Could you check the problem statement? As it stands, the statement is false. For example, the Icosahedral group is a finite simple group.
Hey I have a question out of my algebra text (Hungerford, p.92 #13)
It asks to show that if G is a group containing a proper subgroup H of finite index, then it contains a proper normal subgroup of finite index.

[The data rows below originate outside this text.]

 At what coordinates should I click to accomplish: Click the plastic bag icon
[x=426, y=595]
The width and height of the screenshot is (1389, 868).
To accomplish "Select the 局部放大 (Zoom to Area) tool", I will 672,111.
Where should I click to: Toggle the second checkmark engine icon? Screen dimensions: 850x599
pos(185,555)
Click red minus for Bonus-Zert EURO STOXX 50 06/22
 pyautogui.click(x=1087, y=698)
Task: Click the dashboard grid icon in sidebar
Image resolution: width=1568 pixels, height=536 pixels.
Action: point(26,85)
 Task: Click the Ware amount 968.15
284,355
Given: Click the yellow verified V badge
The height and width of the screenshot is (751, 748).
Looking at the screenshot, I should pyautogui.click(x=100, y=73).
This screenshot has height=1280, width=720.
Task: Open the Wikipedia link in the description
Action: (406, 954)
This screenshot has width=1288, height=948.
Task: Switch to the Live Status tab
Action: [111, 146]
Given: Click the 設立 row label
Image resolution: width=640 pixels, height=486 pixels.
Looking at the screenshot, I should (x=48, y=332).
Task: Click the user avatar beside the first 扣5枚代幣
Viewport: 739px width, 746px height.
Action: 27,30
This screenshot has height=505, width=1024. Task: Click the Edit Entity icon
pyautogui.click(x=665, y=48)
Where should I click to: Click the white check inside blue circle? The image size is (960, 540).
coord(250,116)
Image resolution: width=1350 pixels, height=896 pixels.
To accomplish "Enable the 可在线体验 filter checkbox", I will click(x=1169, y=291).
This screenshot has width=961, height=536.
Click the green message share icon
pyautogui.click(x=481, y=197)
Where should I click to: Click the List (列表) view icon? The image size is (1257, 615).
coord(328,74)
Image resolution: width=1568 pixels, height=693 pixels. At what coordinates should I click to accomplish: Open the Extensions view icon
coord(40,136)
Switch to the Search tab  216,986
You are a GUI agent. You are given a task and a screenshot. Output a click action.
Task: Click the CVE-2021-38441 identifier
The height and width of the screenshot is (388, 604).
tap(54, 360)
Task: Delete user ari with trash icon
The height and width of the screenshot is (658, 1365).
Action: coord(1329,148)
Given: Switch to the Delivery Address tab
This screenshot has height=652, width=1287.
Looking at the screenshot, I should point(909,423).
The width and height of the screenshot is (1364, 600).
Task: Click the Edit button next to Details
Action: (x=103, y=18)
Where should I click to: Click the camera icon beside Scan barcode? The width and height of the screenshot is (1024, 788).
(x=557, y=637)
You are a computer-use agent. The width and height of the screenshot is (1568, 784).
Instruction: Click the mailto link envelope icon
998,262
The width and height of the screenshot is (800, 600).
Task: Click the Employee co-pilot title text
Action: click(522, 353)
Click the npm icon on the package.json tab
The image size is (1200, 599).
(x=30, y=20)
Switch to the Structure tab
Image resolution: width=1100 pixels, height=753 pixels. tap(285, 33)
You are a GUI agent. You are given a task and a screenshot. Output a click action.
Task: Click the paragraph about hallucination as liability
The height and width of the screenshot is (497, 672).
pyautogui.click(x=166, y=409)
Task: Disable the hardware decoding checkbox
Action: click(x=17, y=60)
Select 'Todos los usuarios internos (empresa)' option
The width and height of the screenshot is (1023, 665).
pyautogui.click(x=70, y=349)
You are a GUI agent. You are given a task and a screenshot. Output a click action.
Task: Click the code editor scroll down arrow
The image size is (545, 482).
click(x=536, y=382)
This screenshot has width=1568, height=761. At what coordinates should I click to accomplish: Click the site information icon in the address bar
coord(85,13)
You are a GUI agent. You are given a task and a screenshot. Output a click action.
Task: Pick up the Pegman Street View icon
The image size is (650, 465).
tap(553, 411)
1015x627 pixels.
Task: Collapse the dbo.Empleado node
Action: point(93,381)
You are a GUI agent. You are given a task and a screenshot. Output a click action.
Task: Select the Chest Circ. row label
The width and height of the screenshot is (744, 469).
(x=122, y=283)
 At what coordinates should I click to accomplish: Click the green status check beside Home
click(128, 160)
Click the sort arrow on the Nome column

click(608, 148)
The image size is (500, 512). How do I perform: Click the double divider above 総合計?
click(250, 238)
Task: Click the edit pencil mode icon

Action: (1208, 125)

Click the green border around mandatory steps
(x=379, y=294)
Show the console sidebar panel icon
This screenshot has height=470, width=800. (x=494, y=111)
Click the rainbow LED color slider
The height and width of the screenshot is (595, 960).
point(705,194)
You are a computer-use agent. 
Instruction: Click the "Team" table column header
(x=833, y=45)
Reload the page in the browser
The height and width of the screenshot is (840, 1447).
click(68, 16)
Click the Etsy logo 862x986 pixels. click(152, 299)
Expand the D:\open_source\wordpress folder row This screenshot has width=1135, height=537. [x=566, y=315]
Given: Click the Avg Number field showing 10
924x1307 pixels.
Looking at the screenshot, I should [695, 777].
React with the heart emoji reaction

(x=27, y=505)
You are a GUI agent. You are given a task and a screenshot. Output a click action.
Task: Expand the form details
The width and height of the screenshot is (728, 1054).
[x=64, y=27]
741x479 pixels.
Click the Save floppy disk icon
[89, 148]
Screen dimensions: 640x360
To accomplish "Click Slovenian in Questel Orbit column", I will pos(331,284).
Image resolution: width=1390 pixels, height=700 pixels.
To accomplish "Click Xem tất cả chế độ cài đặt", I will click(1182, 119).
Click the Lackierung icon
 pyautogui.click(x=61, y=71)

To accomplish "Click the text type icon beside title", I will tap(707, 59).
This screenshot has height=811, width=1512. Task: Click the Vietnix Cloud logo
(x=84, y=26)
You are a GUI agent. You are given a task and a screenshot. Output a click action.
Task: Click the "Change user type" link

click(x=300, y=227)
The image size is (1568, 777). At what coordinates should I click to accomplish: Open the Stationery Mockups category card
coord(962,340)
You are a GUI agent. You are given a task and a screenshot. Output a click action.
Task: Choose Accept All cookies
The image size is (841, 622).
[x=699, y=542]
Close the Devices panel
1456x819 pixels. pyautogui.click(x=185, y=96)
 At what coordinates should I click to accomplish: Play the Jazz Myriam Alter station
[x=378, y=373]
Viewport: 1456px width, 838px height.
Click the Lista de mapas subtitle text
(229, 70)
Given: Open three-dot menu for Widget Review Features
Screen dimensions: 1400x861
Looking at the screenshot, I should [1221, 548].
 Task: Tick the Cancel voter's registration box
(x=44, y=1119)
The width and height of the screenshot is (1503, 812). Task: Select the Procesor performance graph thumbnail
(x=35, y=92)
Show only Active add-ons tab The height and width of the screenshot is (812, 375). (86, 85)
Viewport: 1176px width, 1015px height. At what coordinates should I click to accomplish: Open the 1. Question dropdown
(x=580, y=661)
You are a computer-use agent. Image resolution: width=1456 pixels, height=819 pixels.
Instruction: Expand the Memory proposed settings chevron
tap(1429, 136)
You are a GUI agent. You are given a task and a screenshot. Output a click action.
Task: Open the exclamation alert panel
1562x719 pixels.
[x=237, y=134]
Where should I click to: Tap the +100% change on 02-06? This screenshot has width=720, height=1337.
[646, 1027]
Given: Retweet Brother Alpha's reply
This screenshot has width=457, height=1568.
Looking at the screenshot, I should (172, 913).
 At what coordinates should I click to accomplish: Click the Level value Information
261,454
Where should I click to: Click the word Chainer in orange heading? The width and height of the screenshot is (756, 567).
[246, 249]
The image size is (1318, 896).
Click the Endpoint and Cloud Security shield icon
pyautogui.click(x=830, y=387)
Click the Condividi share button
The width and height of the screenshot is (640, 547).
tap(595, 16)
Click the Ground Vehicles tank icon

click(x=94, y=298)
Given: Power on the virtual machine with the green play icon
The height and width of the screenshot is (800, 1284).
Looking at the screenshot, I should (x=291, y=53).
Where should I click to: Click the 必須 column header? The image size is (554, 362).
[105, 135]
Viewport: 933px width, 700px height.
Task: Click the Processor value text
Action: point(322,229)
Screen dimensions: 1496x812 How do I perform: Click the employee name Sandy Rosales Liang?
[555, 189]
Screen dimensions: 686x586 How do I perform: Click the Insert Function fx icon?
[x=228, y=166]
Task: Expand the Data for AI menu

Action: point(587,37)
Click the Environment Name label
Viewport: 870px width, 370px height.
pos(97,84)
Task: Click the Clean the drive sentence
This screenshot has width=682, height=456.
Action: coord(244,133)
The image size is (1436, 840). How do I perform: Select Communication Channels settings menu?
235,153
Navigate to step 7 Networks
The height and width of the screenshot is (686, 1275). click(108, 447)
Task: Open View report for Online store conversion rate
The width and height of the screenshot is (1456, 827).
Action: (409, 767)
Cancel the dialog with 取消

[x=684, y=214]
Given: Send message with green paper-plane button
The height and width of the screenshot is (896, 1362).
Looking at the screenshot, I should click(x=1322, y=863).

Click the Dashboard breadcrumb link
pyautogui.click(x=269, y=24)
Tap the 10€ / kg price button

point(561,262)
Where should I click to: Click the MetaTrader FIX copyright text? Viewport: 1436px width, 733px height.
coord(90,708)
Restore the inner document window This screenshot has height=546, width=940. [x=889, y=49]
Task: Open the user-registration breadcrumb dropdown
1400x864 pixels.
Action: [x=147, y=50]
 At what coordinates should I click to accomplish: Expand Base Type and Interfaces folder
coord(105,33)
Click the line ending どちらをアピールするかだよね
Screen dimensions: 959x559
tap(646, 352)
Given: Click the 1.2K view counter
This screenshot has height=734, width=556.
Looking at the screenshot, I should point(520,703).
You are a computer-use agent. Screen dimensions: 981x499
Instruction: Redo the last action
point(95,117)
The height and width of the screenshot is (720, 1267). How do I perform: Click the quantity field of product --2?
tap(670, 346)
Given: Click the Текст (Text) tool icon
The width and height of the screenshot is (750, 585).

It's easy to show the fact if G is finite or abelian, but I'm left with the last case if G is nonabelian and infinite. I'm trying to work with the center, which I know is normal, but I don't know how to manipulate it to create a resultant normal group of finite index, and obviously I need to incorporate the given subgroup H somehow.
Letting C be the center of G, I tried to consider the group HC = { hc | h in H, c in C} but I get no success trying to show this is either normal or has finite index. I am terrible with conjugation in groups in general, and considering this exercise involves a degree of counting cosets, I'm suspecting conjugation is going to play a part, which is even more intimidating.
Any assistance would be appreciated.
The proposition holds as stated, even for simple groups. The proper normal subgroup induced doesn't have to be nontrivial. The group generated by the identity is normal and has index equal to the order of the group, which is finite for finite groups.
In the meantime, I sought help through my professor, and we established a homomorphism between G and the symmetric group of H's left cosets. The kernel of this is the subgroup I've been looking for: it's obviously normal, and it has finite index because G/Ker can't have more than n! elements, where n is the index of H.
Thanks anyway. I'm sure I'll have more.
Right, the proposition doesn't guarantee the induced normal subgroup is necessarily nontrivial. In , the subgroup generated by the identity permutation is normal and isn't equal to , so it satisfies the conclusion. The fact that it's trivial doesn't contradict the proposition.
For finite groups (with at least two elements), the proposition itself is easy because the trivial subgroup is always normal and has finite index. The challenge I had was showing the statement for nonabelian infinite groups, in which the trivial subgroup has infinite index so I had to find another one.
Here is what your problem comes down to:
"If G is infinite and has a proper group of finite index it cannot be simple*."
Look at the contrapositive,
"If G is infinite and has a proper subgroup of finite index it cannot have be simple".
Let us prove the contrapositive by contradiction. Let G be and infinite group and H < G where (G:H) is finite. We can view G as an G-set by defining a group action on H as "left-translation on the cosets of H"**. Let X be the left cosets of H then this creates a homomorphism f between G and S_X (symettric group). Thus, there is a homomorphic map f: G --> S_X.*** This mapping cannot possibly be one-to-one because G is an infinite group and |S_n|=n!. So kernel(f) cannot be trivial. Since G is simple it means kernel(f) = G. But H contains kernerl(f), thus H=G. We have shown that if (G:H) is finite it means H=G, i.e. G has no proper subgroups of finite index. Q.E.D.
*)It has not proper non-trivial normal subgroups.
**)Define the operation g(aH) = (ga)H, this maps left cosets of H into left cosets of H and satisfies the conditions for being a G-set.
***)This should be known to you. If not define f(g) = i_g(x) where i_g(x) is the map i_g(x) = gx. Now show it is a homomorphism.
I can retype this in LaTeX if you want, but group theory is often were simple on notation.